Ağabeyinin eksik gördüğü bazı noktaları çekinmeden söylediği için zaman zaman eleştirildiğini anlatan Yazıcıoğlu, şöyle devam etti:

“Gecesini gündüzüne kattı. Çalıştığı her yerde bu doğrultuda görev yaptı. Hem çalıştı hem üretti. Bunları da topluma mal etmeye çalıştı. Çok fazla yüksek sesle konuşur ve eleştirirdi. Bazen devletin bir kısım uygulamalarını da eleştirirdi. Yani sistemi eleştirirdi. Neden eleştirirdi? Çünkü toplum yararına bir kısım şeylerin düzelmesi gerektiğini o zamandan itibaren söyleyen biriydi. Özellikle mahalli idareler konusunda çok söylerdi. Mahalli idarelere yetki verilmesi gerektiğini söylerdi. Sürekli bir bürokratik yazışma olmasın isterdi. Milletin, bir nevi sözcülüğünü yaptı. Bu farklı bir üsluptur.”

Yazıcıoğlu, ağabeyinin yaptığı çalışmaların halka yansımasının güzel olduğunu belirterek, “Ölümünün üzerinden onlarca sene geçti ama hala özlemle ve rahmetle anılıyor. Bu herkese nasip olacak bir durum değildir. Karşılıksız olarak yapılan hizmetin karşılığıdır.” dedi.

Onu çok özlediğini vurgulayan Yazıcıoğlu, “Zaman insanların acılarını hafifletir ama hiçbir zaman söküp alamaz. Onu özlüyoruz. Onunla sık sık görüşür dertleştirdik. Onun görevde olduğu dönemde Diyanet İşleri Başkanlığı görevinde bulunmuştum. Bunaldığım zaman dertleşecek birini arardım. Ağabeyimle bunu çok yapardık. Ne zaman sıkışsak, birbirimizi arar görüşürdük.” diye konuştu.
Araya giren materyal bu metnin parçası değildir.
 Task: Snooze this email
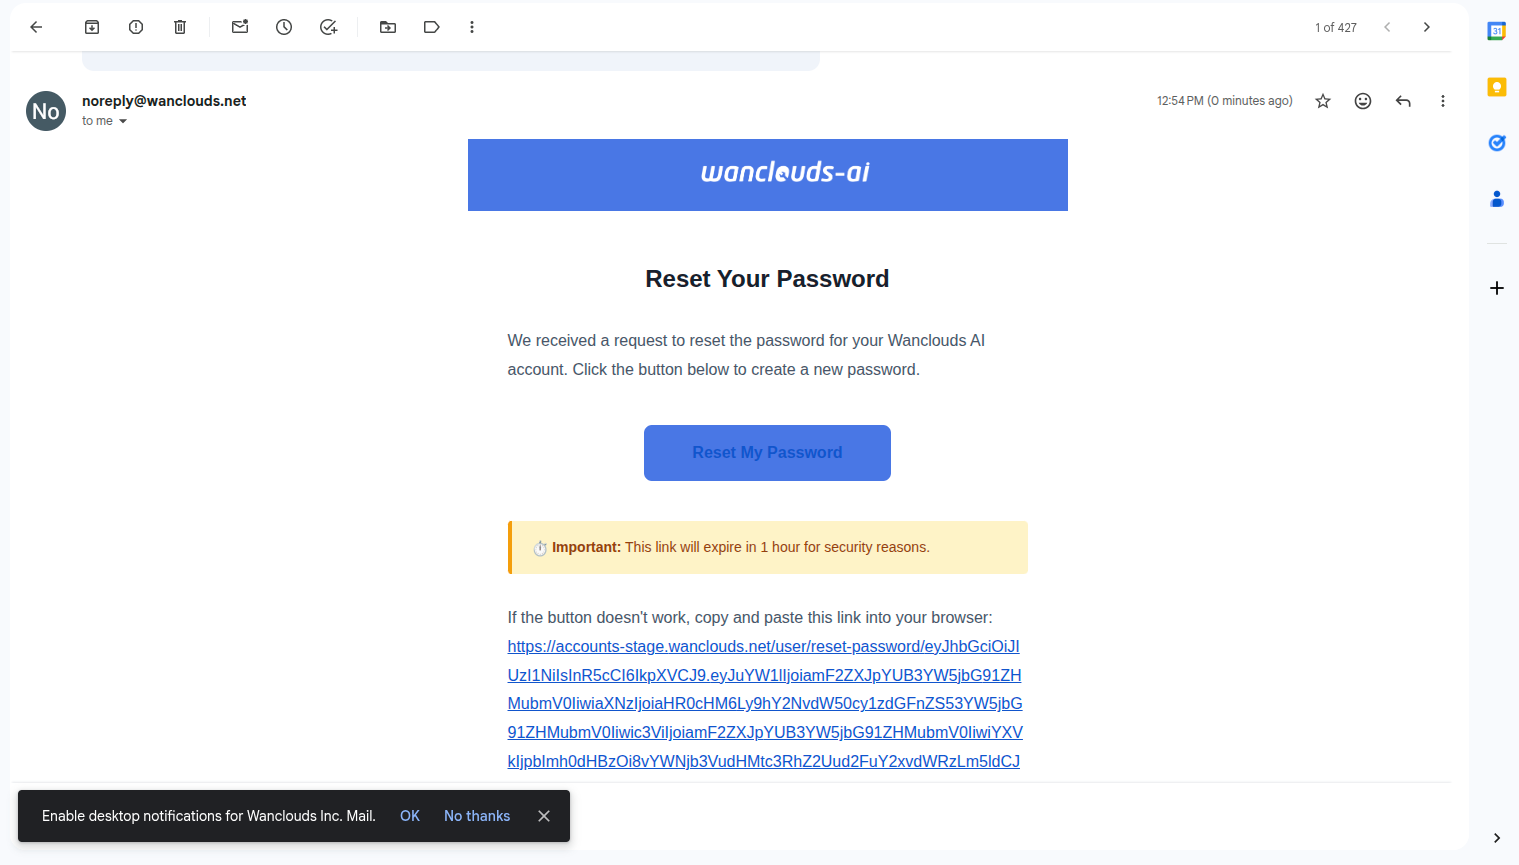click(284, 27)
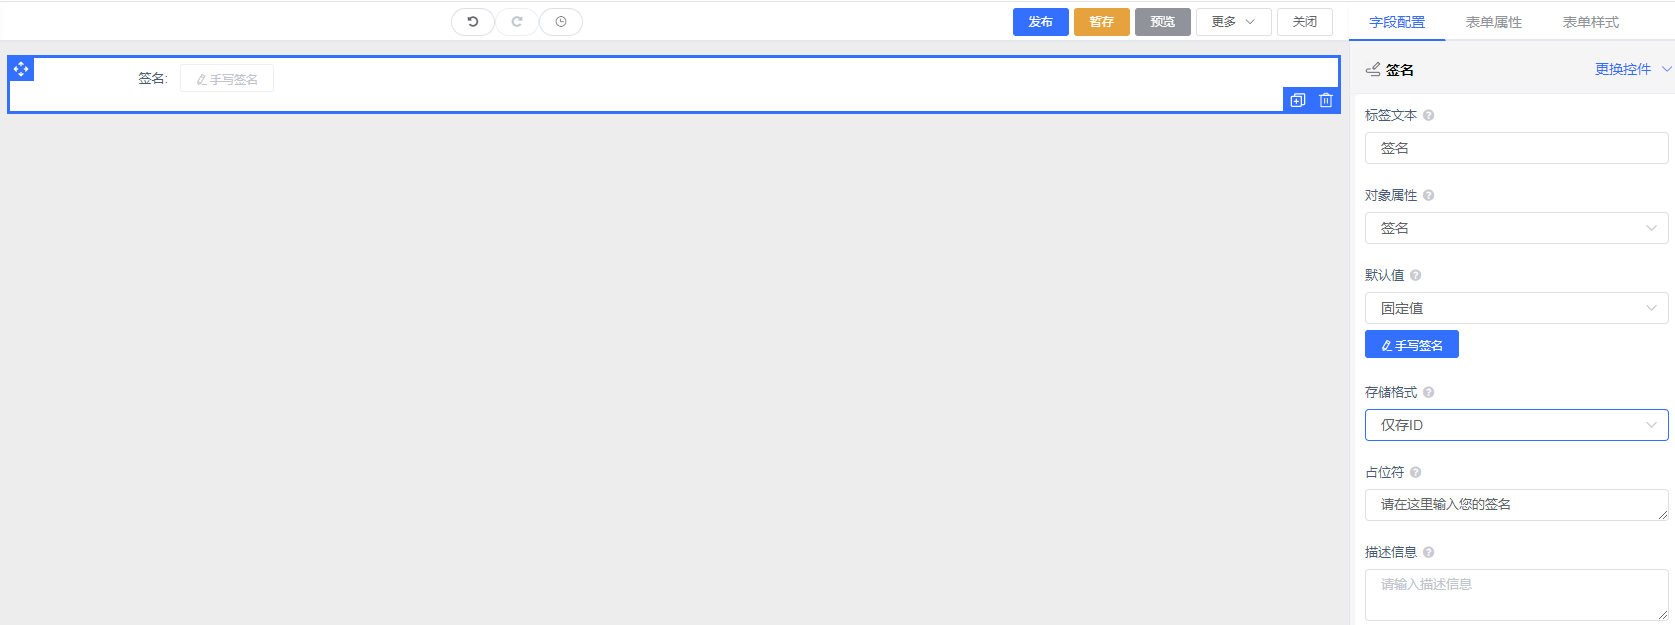Click the 描述信息 text area

click(1516, 594)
Merhum valiyle ilgili unutamadığı bir anısını paylaşan Yazıcıoğlu, şunları anlattı:

“Diyanet İşleri Başkanıyım, dönemin başbakanı Yıldırım Akbulut. Onunla bir görüşmemiz vardı. Görüşme uzayınca dışarıda siyasiler bekliyormuş. Özel kalem birkaç sefer geldi, Başbakanı haberdar etti. Başbakan içeri gelmelerini söyledi. Ben kalkacağımı söyleyince ‘biraz daha otur’ dedi. İçeri giren milletvekilleri de kendi aralarında konuşuyorlardı. Birisi yüksek sesle ‘Bir vali de böyle söyler mi’ gibi bir laf etti. Yıldırım Bey bir şeylerle meşguldü. Kafasını kaldırdı. ‘Kim o vali, ne söylemiş’ dedi. Milletvekili de ‘Efendim Aydın Valisi…’ deyince Yıldırım bey, ‘O söyler…’ deyip işine devam etti. Yani bir başka vali olsa sanırım ‘Neden söylemiş, nasıl olmuş bakın bakalım’ diye söylerdi. Bu diyalogu hiç unutmam.”
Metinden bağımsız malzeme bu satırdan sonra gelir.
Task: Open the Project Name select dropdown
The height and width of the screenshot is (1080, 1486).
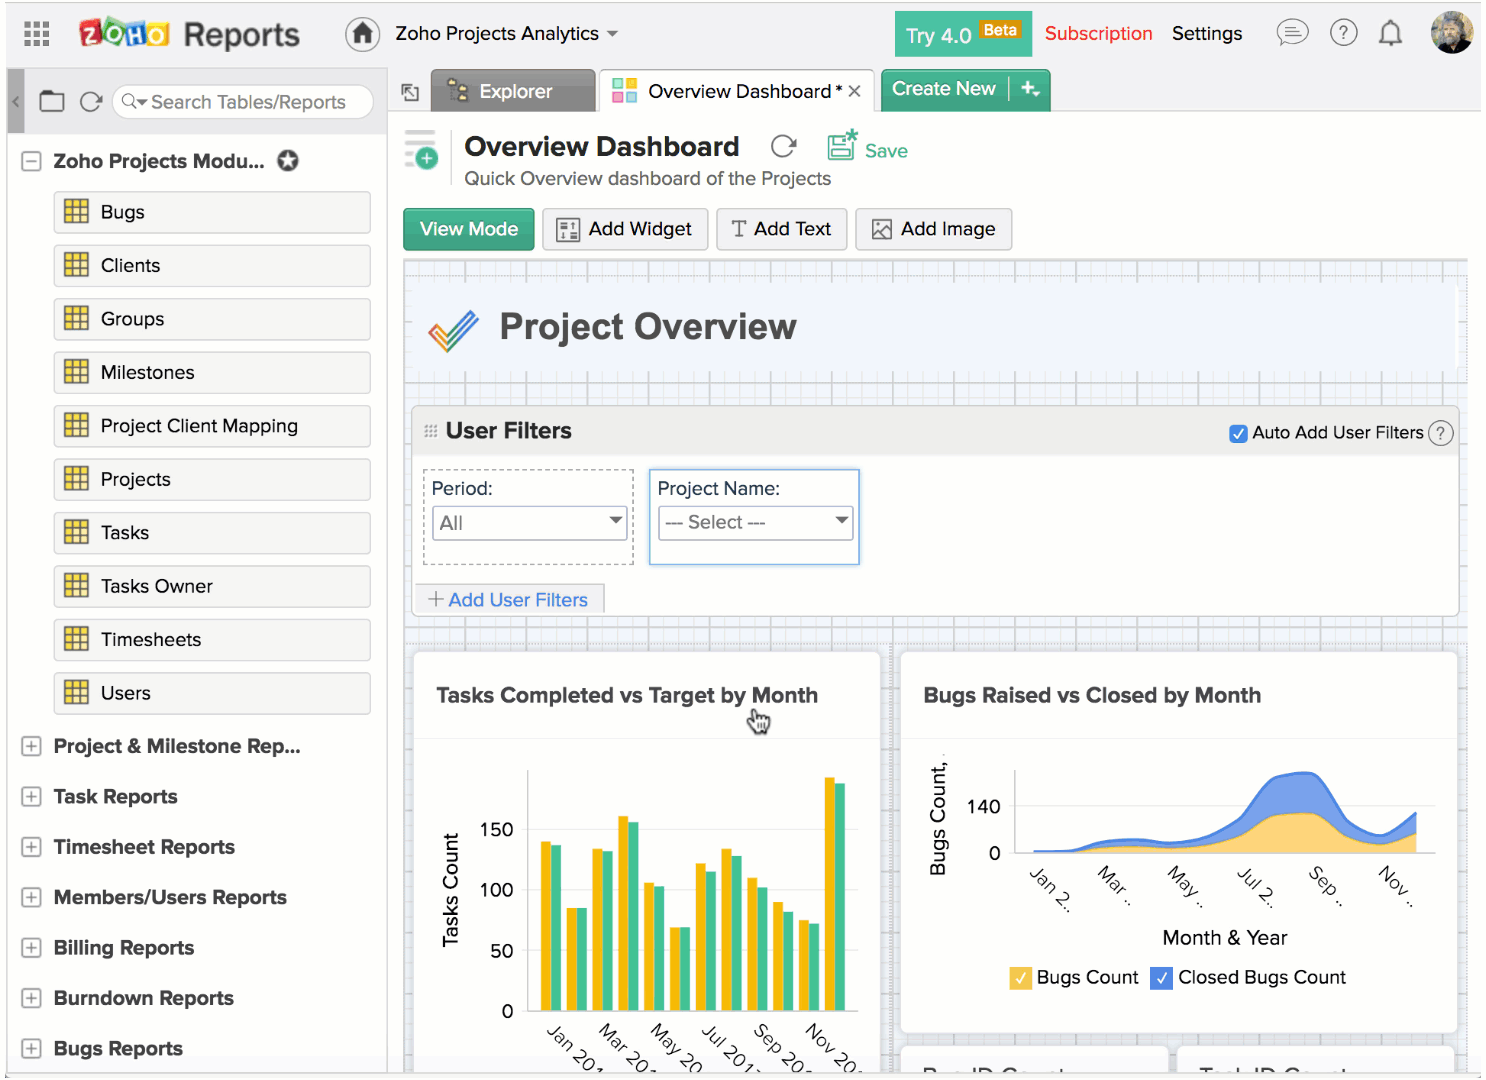Action: click(755, 523)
‘ÖLÜMÜNÜN NORMAL OLDUĞUNU DÜŞÜNMÜYORUM’

Selma Özcan da evin en küçüğünün kendisi, en büyüğünün de merhum Recep Yazıcıoğlu olduğunu belirterek, birlikte çok zaman geçirdiklerini, suyu ve rafting yapmayı çok seven ağabeyinden yüzmeyi öğrendiğini söyledi.

Özcan, “O benim, ağabeyim, annem, babam her şeyimdi. Her gittiği yerde bir sürü iş yapardı. Sonra da arkasından bir sürü şey söylenirdi ve onlarla uğraşmak zorunda kalırdı. Kaldığı yerlerde çok büyük izler bıraktı. Onu çok özlüyorum. Beni çok severdi. Onun ölümünün de normal olduğunu düşünmüyorum. Dümdüz yol. Onun normal şekilde öldüğüne inanmıyorum. 3-4 şeritli bir yol. O yolda araba takla atacak, hiç olası bir şey değil. O yolda araba takla atmaz. Suikastti, başka bir şey değildi.”

OĞLU BABASINI ANLATTI

Yazıcıoğlu’nun oğlu, iş insanı Mehmet Kemal Yazıcıoğlu, AA muhabirine yaptığı açıklamada, eylül ayının aileleri için her yıl hüzün ayı olduğunu, bu ayda acılarının tazelendiğini söyledi.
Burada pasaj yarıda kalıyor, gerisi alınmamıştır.